PROBLEM TO WORK ON >>
Whenever a line of the material contains the string "task", it should be copied.

RECORD SET >>
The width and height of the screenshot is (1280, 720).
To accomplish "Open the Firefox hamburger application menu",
* * *
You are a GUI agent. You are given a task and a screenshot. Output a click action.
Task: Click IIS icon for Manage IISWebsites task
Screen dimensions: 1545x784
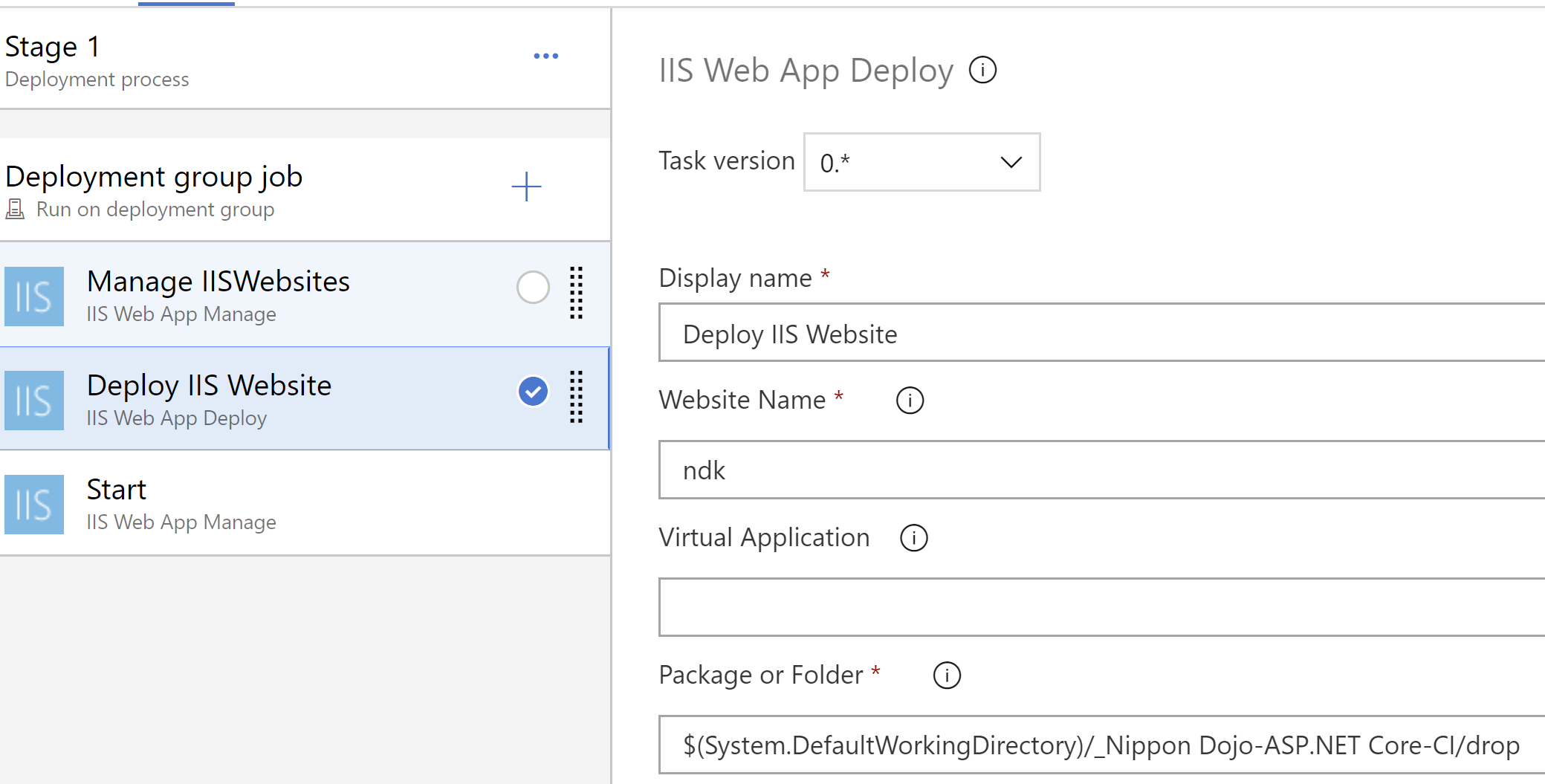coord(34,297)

ANSWER TO THE PROBLEM >>
You are a GUI agent. You are given a task and a screenshot. Output a click action.
Task: Click IIS icon for Manage IISWebsites task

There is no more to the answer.